Trump shrugs off claims on Russia links
‘Fake news – a total political witch-hunt’
US president-elect Donald Trump yesterday faced explosive claims that Russian intelligence gathered compromising information on him, which the Kremlin dismissed as fake and aimed at damaging ties.
Trump denounced a report circulating in US media with damaging claims over his personal and professional life as he was set to hold his first news conference in nearly six months.
“FAKE NEWS – A TOTAL POLITICAL WITCH-HUNT!”, he tweeted on Tuesday after CNN reported that intelligence officials had briefed him on the claims last week.
Russia denied the claims, with President Vladimir Putin’s spokesman, Dmitry Peskov, telling journalists: “The Kremlin does not have compromising information on Trump.”
The Kremlin spokesman called the dossier a total fake and “an obvious attempt to harm our bilateral relations”.
Last week, intelligence chiefs presented America’s incoming 45th president, as well as current President Barack Obama, with a two-page synopsis on the potential embarrassment, according to CNN and the New York Times, who cited multiple unnamed US officials with direct knowledge of the meeting.
Obama had little to add publicly to the bombshell revelations, saying he had not yet seen the media reports, as he delivered his farewell address on Tuesday with 10 days to go until Trump’s inauguration.
He said, however, he hoped Congress and the Trump administration would continue to work toward finding answers about who was responsible for hacking scandals that have roiled American politics in recent months.
CNN gave no details of the allegations, but US media outlet Buzzfeed published, without corroborating its contents, a 35-page dossier of memos on which the synopsis is based, which had been circulating in Washington for months.
The memos describe sex videos involving prostitutes filmed during a 2013 visit by Trump to a luxury Moscow hotel, supposedly as a potential means for blackmail.
They also suggest Russian officials proposed lucrative deals in order to win influence over the Republican real estate magnate.
The dossier was originally compiled by a former British MI-6 intelligence operative hired by other US presidential contenders to do political “opposition research” on Trump in the middle of last year, according to CNN.
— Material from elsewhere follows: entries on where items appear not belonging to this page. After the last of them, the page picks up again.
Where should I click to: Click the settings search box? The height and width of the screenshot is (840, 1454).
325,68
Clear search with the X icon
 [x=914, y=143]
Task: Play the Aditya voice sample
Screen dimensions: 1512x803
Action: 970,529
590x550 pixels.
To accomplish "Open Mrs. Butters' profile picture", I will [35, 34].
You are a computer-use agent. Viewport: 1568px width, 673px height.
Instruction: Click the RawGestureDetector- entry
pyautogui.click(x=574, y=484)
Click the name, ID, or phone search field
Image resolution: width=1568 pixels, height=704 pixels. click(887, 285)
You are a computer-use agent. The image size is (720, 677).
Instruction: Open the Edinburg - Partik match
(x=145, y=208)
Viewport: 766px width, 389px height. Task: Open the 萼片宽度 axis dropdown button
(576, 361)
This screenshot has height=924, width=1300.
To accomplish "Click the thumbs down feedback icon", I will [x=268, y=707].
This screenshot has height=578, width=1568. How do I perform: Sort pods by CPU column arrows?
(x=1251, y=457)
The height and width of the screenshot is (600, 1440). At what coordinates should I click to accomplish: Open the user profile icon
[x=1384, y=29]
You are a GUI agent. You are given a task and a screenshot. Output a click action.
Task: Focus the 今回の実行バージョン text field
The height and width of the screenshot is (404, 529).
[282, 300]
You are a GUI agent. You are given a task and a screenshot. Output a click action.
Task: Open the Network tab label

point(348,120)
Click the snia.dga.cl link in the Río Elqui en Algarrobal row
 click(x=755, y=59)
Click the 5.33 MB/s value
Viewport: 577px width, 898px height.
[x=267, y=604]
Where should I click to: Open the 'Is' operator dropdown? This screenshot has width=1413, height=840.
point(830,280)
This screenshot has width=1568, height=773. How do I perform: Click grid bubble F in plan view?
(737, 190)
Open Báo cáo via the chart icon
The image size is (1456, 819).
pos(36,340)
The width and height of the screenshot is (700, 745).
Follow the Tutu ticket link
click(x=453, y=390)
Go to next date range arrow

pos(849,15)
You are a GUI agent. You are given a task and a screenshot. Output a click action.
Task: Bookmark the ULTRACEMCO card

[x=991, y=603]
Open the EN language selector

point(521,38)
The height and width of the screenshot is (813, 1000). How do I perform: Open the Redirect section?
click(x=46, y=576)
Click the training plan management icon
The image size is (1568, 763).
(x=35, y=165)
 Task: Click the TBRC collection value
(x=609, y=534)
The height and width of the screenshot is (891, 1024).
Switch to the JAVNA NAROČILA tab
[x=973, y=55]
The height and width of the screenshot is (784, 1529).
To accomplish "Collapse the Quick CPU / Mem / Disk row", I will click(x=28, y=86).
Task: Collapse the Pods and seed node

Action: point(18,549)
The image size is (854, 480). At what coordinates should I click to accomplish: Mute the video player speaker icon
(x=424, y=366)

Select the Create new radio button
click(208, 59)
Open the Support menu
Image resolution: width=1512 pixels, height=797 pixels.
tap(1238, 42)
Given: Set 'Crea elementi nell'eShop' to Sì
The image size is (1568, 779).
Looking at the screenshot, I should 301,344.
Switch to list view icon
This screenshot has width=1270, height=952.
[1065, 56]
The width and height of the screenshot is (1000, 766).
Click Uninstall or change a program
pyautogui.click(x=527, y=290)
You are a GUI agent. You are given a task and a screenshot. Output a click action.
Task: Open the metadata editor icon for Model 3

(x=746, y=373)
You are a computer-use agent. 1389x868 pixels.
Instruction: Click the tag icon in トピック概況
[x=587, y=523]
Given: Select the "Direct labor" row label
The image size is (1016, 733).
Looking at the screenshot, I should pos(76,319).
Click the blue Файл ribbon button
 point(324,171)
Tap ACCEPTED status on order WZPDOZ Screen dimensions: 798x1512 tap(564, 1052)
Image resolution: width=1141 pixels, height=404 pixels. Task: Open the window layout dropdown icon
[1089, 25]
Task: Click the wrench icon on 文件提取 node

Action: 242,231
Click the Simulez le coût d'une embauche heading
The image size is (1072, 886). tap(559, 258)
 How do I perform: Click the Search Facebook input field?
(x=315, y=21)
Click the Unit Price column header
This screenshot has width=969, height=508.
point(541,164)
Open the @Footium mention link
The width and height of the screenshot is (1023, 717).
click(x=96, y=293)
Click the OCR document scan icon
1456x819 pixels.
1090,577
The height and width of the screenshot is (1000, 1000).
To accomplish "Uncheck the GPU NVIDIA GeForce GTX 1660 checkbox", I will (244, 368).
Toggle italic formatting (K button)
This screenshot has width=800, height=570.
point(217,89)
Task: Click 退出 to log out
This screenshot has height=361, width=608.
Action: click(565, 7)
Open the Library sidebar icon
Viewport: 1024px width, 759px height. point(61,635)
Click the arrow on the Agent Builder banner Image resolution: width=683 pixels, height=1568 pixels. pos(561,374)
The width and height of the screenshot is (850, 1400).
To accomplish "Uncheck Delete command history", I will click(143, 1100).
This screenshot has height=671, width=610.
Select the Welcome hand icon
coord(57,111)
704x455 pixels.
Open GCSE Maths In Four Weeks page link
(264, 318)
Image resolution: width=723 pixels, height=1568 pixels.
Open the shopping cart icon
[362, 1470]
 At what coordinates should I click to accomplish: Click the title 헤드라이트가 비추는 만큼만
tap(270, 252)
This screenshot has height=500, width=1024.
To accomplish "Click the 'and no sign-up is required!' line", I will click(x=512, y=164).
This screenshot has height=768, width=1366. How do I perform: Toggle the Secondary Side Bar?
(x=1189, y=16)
Trump was reportedly informed of the existence of the dossier – and its salacious details – last Friday when he received a briefing from US intelligence chiefs on alleged Russian interference in the presidential election.
The classified two-page synopsis included allegations that there was a regular flow of information during the campaign between Trump surrogates and Russian government intermediaries, which a Trump aide denied.
The 70-year-old billionaire directly assailed Buzzfeed, retweeting an article that blasted the online publication for publishing the “unverifiable” dossier.
Buzzfeed said it had posted the material in the interest of transparency, but its editor in chief, Ben Smith, acknowledged that “there is serious reason to doubt the allegations”.
Democrats were left stunned by the developments, with House Democrat Jared Polis tweeting that if the reports are true, “he should not be president”.
The FBI was provided with the information in August, more than two months before the November 8 election.